_EXERCISE TEXT_

Pharmacology & Therapeutics
- Discipline: Pharmacology
- Language: English
- Edited by: Michael Curtis

Publication details
- History: 1976–present
- Publisher: Elsevier
- Frequency: Monthly
- Open access: Hybrid
- Impact factor: 12.0 (2023)

Standard abbreviations
- ISO 4: Pharmacol. Ther.

Indexing
- CODEN: PHTHDT
- ISSN: 0163-7258 (print) 1879-016X (web)
- OCLC no.: 04981366

Links
- Journal homepage; Online archive;

= Pharmacology & Therapeutics =

Pharmacology & Therapeutics is a monthly medical review journal published by Elsevier. It incorporates Pharmacology & Therapeutics. Part A: Chemotherapy, Toxicology and Metabolic Inhibitors and Pharmacology & Therapeutics. Part B: General and Systematic Pharmacology, both originally published by Oxford University Press.

The journal is included in Index Medicus/MEDLINE/PubMed and the Science Citation Index Expanded. According to the Journal Citation Reports, the journal has a 2023 impact factor of 12.0.

The editor-in-chief is Sam J. Enna (University of Kansas Medical Center).

_EXTRACTED DATA_
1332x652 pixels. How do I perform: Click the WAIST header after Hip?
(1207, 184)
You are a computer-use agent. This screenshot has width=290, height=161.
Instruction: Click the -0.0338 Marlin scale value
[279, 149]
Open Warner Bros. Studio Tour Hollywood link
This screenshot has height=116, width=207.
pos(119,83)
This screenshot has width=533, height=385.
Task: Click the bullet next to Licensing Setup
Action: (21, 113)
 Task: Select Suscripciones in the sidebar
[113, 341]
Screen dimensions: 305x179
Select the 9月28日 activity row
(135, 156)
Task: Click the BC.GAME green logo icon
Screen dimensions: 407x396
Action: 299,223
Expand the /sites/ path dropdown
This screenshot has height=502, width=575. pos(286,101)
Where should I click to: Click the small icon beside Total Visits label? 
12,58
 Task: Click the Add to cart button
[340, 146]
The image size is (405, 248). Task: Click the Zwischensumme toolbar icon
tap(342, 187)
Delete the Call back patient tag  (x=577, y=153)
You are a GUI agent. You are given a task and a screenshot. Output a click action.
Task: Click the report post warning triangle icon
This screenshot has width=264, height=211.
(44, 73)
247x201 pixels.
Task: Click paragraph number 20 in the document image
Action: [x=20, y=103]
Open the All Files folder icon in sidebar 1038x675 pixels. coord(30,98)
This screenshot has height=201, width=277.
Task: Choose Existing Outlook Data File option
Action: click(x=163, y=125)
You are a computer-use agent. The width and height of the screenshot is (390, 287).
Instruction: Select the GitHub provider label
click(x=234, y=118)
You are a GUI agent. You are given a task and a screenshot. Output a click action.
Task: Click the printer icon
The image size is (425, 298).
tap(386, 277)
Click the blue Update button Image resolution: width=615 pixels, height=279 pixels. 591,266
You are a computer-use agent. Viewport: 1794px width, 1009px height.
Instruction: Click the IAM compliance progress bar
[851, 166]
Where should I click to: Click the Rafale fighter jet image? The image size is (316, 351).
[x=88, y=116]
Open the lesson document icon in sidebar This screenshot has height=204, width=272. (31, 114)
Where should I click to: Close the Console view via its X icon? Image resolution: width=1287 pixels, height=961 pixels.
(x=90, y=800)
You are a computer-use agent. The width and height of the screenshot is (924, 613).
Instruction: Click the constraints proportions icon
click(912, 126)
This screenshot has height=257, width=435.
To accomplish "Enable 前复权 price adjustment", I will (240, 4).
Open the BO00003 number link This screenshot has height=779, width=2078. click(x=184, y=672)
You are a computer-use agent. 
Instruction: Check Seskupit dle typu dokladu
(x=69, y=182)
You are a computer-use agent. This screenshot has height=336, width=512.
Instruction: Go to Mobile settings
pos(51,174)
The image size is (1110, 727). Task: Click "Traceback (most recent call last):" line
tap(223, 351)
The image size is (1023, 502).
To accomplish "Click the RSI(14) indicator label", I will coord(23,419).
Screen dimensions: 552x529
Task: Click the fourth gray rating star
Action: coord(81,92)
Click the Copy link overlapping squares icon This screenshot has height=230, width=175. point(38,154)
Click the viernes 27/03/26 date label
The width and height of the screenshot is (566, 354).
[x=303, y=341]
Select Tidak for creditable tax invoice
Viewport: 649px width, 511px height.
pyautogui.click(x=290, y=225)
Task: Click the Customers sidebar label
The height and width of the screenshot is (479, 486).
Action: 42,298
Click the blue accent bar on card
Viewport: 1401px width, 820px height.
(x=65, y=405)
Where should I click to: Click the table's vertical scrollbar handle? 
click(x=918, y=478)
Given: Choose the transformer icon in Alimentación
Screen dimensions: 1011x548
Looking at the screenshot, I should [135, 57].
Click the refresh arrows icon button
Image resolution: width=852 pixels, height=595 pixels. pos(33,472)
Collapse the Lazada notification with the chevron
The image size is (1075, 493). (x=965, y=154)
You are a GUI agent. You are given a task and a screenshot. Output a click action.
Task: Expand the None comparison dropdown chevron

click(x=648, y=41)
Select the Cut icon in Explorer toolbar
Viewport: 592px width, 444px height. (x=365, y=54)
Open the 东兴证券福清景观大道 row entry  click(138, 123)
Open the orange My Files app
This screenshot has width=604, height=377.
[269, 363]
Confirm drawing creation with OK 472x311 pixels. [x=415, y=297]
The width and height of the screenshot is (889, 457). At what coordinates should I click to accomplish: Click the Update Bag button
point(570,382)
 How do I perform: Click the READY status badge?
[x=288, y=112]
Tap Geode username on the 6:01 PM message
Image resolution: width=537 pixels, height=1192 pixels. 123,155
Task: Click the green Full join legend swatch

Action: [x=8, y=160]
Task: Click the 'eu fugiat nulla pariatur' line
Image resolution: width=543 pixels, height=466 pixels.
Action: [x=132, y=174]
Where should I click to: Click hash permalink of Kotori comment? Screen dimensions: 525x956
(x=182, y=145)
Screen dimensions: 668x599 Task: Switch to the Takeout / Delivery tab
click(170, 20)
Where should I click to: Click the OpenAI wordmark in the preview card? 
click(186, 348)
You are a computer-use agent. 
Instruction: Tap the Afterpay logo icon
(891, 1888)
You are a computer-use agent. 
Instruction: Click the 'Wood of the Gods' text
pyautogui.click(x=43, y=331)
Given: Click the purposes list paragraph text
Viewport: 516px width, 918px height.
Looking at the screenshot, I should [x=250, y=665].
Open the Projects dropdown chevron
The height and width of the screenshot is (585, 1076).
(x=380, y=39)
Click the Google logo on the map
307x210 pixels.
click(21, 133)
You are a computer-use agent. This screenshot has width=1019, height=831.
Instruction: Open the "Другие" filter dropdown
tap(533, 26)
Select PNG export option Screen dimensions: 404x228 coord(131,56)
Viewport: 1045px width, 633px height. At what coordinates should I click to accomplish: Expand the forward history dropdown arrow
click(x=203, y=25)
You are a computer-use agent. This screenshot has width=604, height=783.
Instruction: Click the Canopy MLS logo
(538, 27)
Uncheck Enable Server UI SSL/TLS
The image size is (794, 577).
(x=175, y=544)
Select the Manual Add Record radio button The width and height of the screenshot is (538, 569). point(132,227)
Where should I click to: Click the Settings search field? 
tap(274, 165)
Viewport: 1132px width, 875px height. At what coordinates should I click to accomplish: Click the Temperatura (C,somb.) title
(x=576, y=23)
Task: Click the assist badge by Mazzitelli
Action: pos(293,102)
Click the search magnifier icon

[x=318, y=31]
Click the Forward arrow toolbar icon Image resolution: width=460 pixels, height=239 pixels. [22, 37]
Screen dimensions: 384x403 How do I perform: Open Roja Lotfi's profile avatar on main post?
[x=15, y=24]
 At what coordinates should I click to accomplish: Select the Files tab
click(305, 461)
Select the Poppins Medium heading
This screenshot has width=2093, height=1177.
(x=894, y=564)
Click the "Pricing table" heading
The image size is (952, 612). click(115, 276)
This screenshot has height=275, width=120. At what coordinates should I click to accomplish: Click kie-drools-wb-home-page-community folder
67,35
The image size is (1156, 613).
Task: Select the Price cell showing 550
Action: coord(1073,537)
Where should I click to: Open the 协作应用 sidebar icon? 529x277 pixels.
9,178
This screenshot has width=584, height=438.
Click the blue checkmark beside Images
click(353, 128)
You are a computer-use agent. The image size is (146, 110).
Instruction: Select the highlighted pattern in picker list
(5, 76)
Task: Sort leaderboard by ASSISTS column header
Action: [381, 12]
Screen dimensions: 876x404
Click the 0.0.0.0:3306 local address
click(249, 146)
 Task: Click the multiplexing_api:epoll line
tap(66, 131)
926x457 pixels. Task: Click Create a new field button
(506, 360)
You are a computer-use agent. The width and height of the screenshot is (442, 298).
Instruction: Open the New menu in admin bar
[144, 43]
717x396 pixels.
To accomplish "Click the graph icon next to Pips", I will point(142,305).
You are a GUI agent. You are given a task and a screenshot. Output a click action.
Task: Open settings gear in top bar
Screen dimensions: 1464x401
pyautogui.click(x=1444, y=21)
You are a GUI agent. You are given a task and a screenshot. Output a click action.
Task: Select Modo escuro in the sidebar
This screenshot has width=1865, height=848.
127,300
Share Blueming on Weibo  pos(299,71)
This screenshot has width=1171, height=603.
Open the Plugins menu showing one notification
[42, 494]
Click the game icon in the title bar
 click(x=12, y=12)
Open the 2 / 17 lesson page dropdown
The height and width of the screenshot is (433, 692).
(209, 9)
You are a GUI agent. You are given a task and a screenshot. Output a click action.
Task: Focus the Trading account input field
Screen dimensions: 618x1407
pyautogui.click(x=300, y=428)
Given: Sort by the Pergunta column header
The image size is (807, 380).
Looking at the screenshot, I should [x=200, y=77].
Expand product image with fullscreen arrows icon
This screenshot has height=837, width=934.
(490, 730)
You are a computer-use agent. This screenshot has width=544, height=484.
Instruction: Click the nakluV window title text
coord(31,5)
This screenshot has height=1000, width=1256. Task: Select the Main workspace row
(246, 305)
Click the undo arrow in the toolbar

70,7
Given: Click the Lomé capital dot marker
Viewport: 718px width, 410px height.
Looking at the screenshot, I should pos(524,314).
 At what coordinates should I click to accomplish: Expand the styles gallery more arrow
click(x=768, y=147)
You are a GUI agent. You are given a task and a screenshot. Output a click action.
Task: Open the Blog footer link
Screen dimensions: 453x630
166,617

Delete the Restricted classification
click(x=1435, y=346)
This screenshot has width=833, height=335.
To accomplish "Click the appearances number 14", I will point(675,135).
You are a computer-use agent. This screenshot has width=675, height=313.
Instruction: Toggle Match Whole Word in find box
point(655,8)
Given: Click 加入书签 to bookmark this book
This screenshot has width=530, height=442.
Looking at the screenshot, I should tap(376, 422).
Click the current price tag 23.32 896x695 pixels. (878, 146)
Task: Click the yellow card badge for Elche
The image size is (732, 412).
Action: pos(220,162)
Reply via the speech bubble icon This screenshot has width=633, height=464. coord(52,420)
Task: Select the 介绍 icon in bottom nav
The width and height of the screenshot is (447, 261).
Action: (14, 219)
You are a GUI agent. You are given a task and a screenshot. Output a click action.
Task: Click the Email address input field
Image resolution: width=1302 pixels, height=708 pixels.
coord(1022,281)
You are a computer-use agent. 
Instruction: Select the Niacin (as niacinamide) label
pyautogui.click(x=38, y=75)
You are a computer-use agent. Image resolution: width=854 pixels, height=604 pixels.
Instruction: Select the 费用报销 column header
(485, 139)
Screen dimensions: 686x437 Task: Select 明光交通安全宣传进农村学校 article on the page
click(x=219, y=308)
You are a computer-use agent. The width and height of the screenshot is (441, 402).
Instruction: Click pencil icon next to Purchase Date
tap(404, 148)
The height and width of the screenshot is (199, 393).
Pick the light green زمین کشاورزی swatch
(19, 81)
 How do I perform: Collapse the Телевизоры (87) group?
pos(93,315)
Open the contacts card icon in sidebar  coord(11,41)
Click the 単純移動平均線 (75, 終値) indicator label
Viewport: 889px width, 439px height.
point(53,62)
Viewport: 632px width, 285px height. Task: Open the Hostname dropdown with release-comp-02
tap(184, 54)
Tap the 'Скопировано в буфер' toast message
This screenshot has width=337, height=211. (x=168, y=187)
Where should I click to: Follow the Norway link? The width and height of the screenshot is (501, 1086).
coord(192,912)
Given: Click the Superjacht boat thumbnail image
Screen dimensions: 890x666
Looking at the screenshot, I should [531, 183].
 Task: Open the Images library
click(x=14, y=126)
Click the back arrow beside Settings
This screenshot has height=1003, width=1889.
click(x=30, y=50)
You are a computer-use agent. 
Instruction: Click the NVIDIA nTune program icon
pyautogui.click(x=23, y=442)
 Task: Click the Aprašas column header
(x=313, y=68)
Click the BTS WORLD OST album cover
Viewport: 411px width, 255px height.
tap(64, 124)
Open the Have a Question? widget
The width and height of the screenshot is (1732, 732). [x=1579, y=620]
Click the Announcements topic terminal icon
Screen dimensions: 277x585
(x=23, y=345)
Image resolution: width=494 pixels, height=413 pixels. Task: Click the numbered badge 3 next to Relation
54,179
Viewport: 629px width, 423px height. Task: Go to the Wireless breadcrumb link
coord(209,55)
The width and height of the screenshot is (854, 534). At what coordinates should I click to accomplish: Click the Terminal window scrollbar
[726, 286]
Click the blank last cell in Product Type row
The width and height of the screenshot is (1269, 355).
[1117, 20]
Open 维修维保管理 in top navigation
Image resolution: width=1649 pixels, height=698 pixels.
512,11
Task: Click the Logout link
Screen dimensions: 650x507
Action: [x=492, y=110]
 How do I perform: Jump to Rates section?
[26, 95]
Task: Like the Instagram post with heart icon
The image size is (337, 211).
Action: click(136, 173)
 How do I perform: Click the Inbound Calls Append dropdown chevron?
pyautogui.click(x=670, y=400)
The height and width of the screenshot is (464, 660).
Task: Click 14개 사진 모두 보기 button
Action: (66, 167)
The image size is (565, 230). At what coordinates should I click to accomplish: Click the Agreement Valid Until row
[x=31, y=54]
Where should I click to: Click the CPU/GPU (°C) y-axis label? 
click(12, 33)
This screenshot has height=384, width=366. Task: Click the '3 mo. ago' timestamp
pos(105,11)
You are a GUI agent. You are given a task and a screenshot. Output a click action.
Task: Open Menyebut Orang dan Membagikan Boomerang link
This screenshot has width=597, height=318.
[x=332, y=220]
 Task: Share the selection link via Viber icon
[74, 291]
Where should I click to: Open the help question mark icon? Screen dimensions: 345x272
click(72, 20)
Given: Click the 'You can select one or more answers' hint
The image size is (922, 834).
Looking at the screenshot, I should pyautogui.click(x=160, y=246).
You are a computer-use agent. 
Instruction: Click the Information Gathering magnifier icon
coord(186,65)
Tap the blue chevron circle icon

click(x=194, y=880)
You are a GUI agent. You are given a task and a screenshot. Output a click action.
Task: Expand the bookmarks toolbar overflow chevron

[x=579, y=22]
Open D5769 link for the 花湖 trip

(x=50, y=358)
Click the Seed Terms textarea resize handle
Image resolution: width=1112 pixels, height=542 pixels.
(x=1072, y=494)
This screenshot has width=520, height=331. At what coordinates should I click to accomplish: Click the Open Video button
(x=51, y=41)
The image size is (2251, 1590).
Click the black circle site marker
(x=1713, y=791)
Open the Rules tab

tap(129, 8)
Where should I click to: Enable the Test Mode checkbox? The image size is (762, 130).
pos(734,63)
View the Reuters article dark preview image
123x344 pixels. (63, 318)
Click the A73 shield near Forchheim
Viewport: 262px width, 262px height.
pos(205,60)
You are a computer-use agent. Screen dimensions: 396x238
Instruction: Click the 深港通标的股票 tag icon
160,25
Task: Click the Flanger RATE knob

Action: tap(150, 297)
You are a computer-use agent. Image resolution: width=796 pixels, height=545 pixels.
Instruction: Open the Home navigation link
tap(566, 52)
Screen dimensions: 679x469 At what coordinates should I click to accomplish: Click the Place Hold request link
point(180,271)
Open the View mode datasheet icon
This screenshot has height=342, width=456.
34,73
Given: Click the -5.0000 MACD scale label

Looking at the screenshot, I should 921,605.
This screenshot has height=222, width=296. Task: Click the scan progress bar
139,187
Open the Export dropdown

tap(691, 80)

_TASK INSTRUCTIONS_
**1.** Copy the passage from the journal text exactly, starting at "The journal is" and ending at "Kansas Medical Center).".
**2.** According to the journal text, which publisher originally published Part A and Part B?

_ANSWERS GIVEN_
**1.**
The journal is included in Index Medicus/MEDLINE/PubMed and the Science Citation Index Expanded. According to the Journal Citation Reports, the journal has a 2023 impact factor of 12.0.

The editor-in-chief is Sam J. Enna (University of Kansas Medical Center).

**2.** Oxford University Press